=== Data provided ===
·····

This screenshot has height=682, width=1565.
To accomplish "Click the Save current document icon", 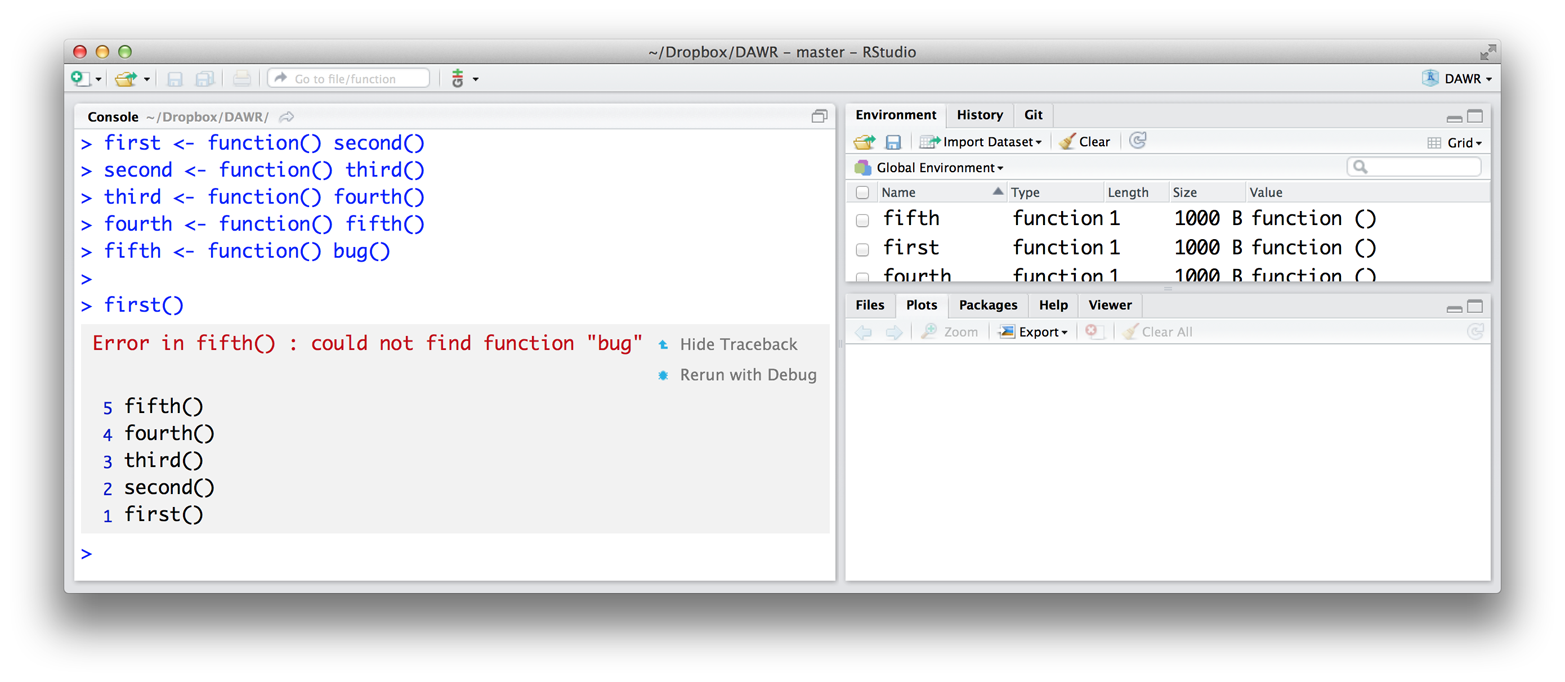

·····

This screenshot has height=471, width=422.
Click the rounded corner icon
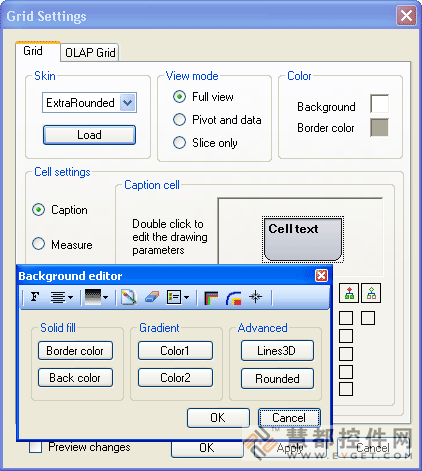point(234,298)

·····

=== Problem ===
The result should be an exact copy of only the lines above from the one that holds "This screenshot has height=682, width=1565." through the one that holds "the Save current", both ends included, without pictures.

=== Task answer ===
This screenshot has height=682, width=1565.
To accomplish "Click the Save current document icon", 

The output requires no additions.